Nossa existência não acontece no isolamento. O homem é uma ponte estendida entre a terra que pisa e o horizonte que contempla. Olhar apenas para um desses lados é viver pela metade.
O Abaixo é a nossa base biológica, a raiz que nos prende à realidade. É a matéria, a carne, o funcionamento silencioso e implacável das nossas mitocôndrias, a química do sangue e a força dos nossos músculos. Negar o Abaixo é tolice: sem um corpo forte, limpo e resiliente, a mente adoece e o espírito não encontra morada. É no Abaixo que plantamos a engenharia da nossa longevidade.
O Acima é o teto da nossa consciência, a expansão do nosso intelecto. É a busca pelo significado, a filosofia que questiona as nossas escolhas, a apreciação do belo e a conexão com o intangível. Negar o Acima é reduzir-se à condição de mera máquina: uma biologia perfeita, mas sem propósito, sem rumo e sem legado.
A verdade oculta que o mundo moderno tenta apagar é que a vida feliz acontece no entre.
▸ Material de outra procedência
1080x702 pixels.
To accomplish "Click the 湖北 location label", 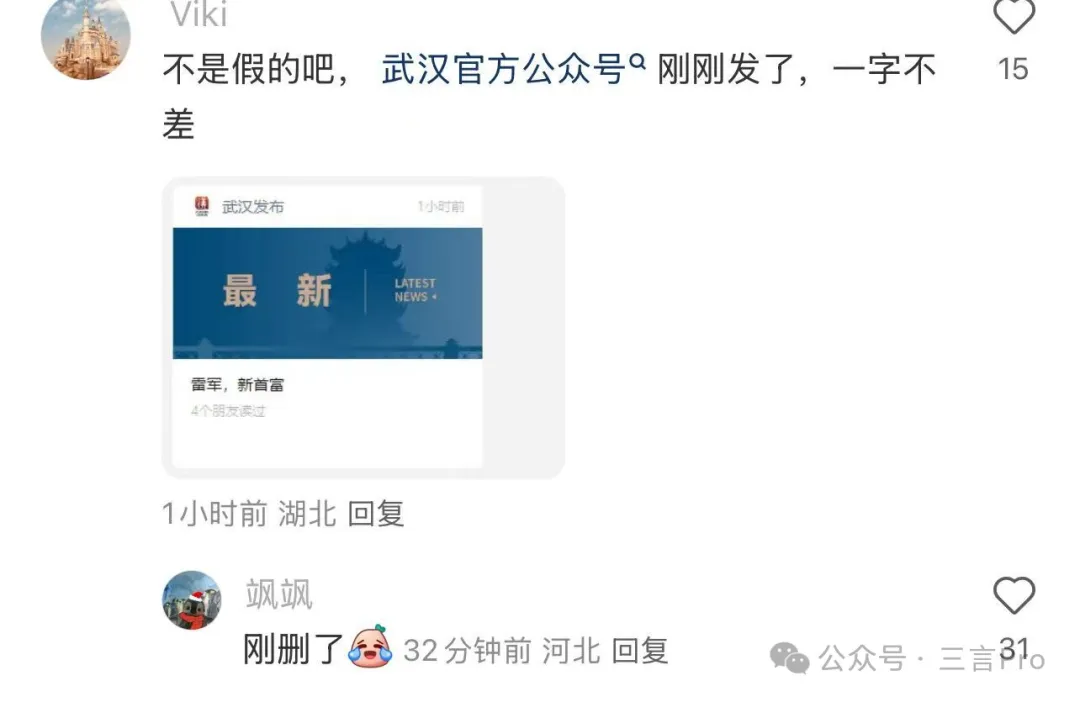I will click(x=307, y=514).
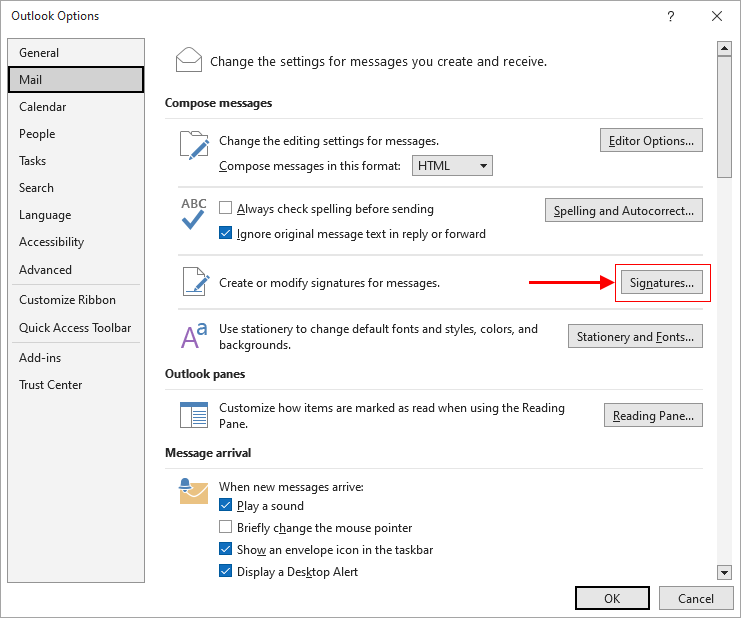The image size is (741, 618).
Task: Click the ABC spelling checkmark icon
Action: coord(193,213)
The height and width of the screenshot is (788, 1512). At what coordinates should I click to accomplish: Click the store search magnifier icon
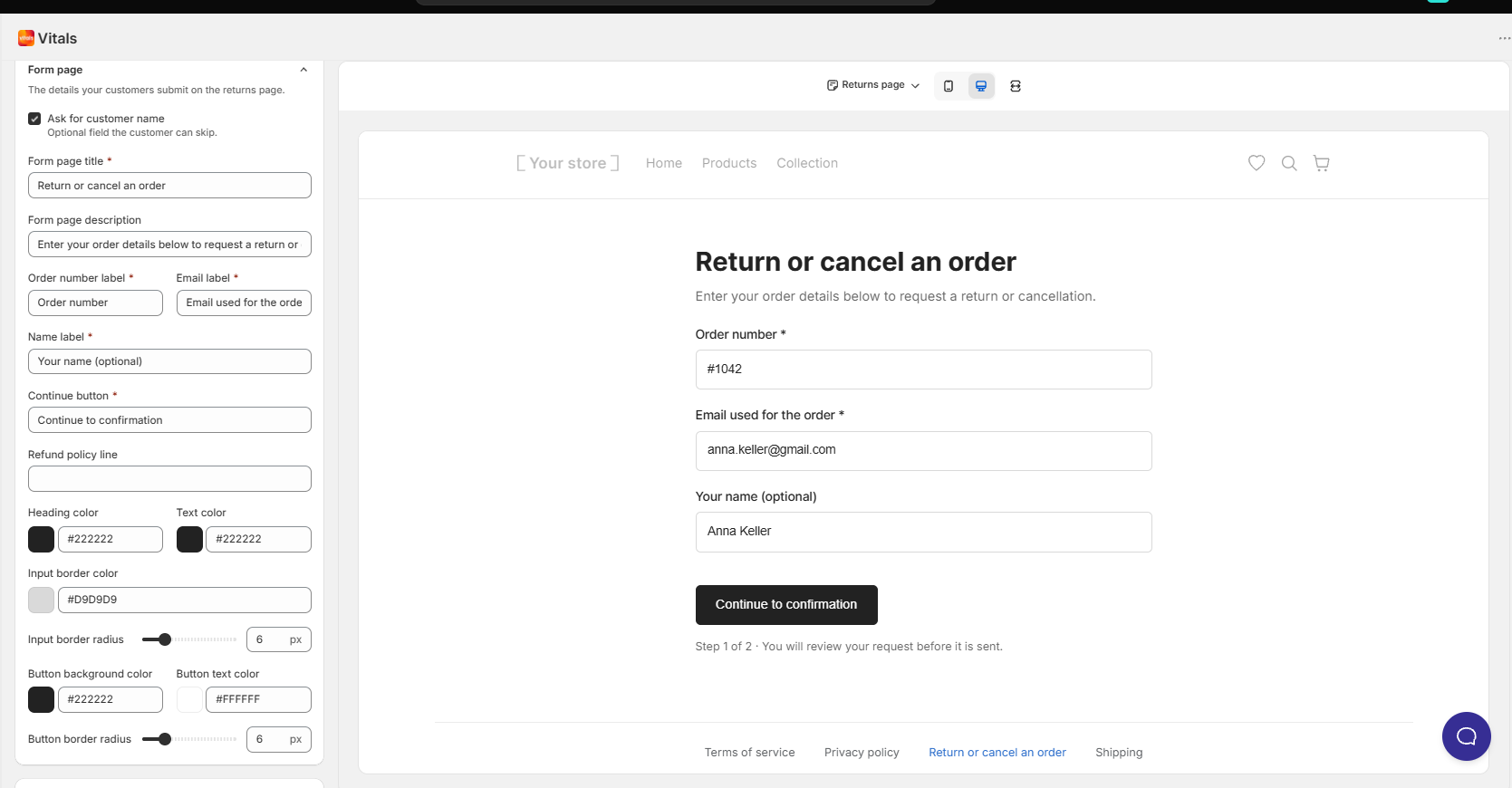[1289, 163]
É na tensão sagrada entre cuidar da biologia (o Abaixo) e expandir a mente (o Acima) que o nosso pleno florescimento se realiza. Desconectar é o ato de parar de olhar para os lados — para a distração das redes, para a opinião dos outros, para a pressa vazia — e passar a olhar para o eixo vertical que realmente importa.
Equilibrar essa balança é a nossa grande obra de arte. É o que transforma o passar dos anos não em um processo de declínio, mas em uma jornada de maestria e soberania.
Desconectar. E? Habitar com lucidez o espaço que existe entre o Abaixo e o Acima.